--- start TEXT PASSAGE ---

Computational procedures¶
Implementing the theory into Python codes, step-by-step:
- 2D compliance matrix and 2D stiffness matrix for layer materials
- 2D transformation matrices
- Transformation of the 2D stiffness matrix of a layer
- Defining laminates using Python dictionaries
- Building the laminate stiffness matrix
- Solving the load-deformation relations
- Adding thermo-elastic relations
In [1]:
import numpy as np
Materials¶
A material for subsequent codes and examples as a dictionary:
In [2]:
m1={'E1':40000, 'E2':10000, 'v12':0.3, 'G12':5000,
'XT':1200, 'XC':800, 'YT':50, 'YC': 120, 'S12': 60}
Compliance and stiffness matrices for layer materials¶
The 2D compliance matrix was derived in Plane stress
$$ \mathbf{S}=\begin{bmatrix} 1/E_1 & -v_{12}/E_1 & 0 \\ -v_{12}/E_1 & 1/E_{2} & 0 \\ 0 & 0 & 1/G_{12} \end{bmatrix} $$The function takes a material (m) as the only argument:
In [3]:
def S2D(m):
return np.array([[ 1/m['E1'], -m['v12']/m['E1'], 0],
[-m['v12']/m['E1'], 1/m['E2'], 0],
[ 0, 0, 1/m['G12']]], float)
The 2D stiffness matrix of the material is simply the inverse of the compliance matrix:
$$ \mathbf{Q} = \mathbf{S}^{-1} $$Alternatively, the components of the matrix can be computed by
$$ Q_{11}=\frac{E_1}{1-v_{12}v_{21}}, \quad Q_{22}=\frac{E_2}{1-v_{12}v_{21}}, \quad Q_{12}=\frac{v_{12}E_2}{1-v_{12}v_{21}}, \quad Q_{66}=G_{12} $$In the following implementation we call the previous function for the compliance matrix S with a material (m) as argument. Then, the inverse of the compliance matrix S is returned:
In [4]:
def Q2D(m):
S=S2D(m)
return np.linalg.inv(S)
Example:
In [5]:
Q1 = Q2D(m1)
print(Q1)

--- end TEXT PASSAGE ---
--- start DATA SHOWN ---

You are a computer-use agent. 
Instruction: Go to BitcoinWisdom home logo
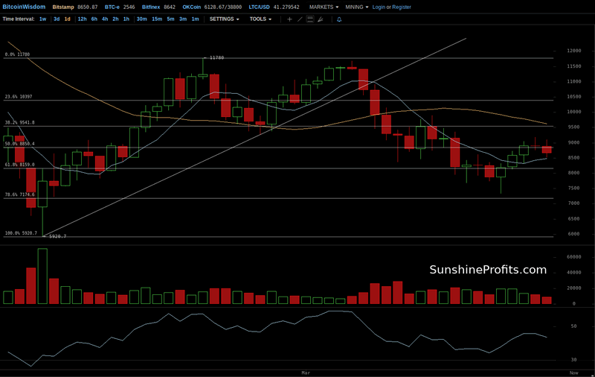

--- end DATA SHOWN ---

*WRITTEN EXERCISE 1*
Answer these questions about the laminate stiffness walkthrough:
(a) What value does the dictionary m1 assign to 'G12'?
(b) Which NumPy function does Q2D call to turn the compliance matrix into the stiffness matrix?
(c) What is the last step in the step-by-step list of computational procedures?
*WRITTEN EXERCISE 2*
Reproduce word for word the part of the laminate stiffness walkthrough from "The 2D stiffness matrix of the" to "return np.linalg.inv(S)".
*WRITTEN EXERCISE 3*
Write the next part of the laminate stiffness walkthrough, picking up from its last line.
None of the tasks draws on the material.

*WRITTEN REPLY 1*
(a) 5000
(b) np.linalg.inv
(c) Adding thermo-elastic relations

*WRITTEN REPLY 2*
The 2D stiffness matrix of the material is simply the inverse of the compliance matrix:
$$ \mathbf{Q} = \mathbf{S}^{-1} $$Alternatively, the components of the matrix can be computed by
$$ Q_{11}=\frac{E_1}{1-v_{12}v_{21}}, \quad Q_{22}=\frac{E_2}{1-v_{12}v_{21}}, \quad Q_{12}=\frac{v_{12}E_2}{1-v_{12}v_{21}}, \quad Q_{66}=G_{12} $$In the following implementation we call the previous function for the compliance matrix S with a material (m) as argument. Then, the inverse of the compliance matrix S is returned:
In [4]:
def Q2D(m):
S=S2D(m)
return np.linalg.inv(S)

*WRITTEN REPLY 3*
Transformations¶
The 2D transformation matrices are
$$ \mathbf{T}_{\sigma}=\begin{bmatrix} c^2 & s^2 & 2cs \\ s^2 & c^2 & -2cs \\ -cs & cs & c^2-s^2 \end{bmatrix} $$and $$ \mathbf{T}_{\epsilon}=\begin{bmatrix} c^2 & s^2 & cs \\ s^2 & c^2 & -cs \\ -2cs & 2cs & c^2-s^2 \end{bmatrix} $$
Both functions takes the orientation angle rot as the only argument:
In [6]:
def T2Ds(rot):
c,s = np.cos(np.radians(rot)), np.sin(np.radians(rot))
return np.array([[ c*c , s*s , 2*c*s],
[ s*s , c*c , -2*c*s],
[-c*s, c*s , c*c-s*s]], float)
def T2De(rot):
c,s = np.cos(np.radians(rot)), np.sin(np.radians(rot))
return np.array([[ c*c, s*s, c*s ],
[ s*s, c*c, -c*s ],
[-2*c*s, 2*c*s, c*c-s*s ]], float)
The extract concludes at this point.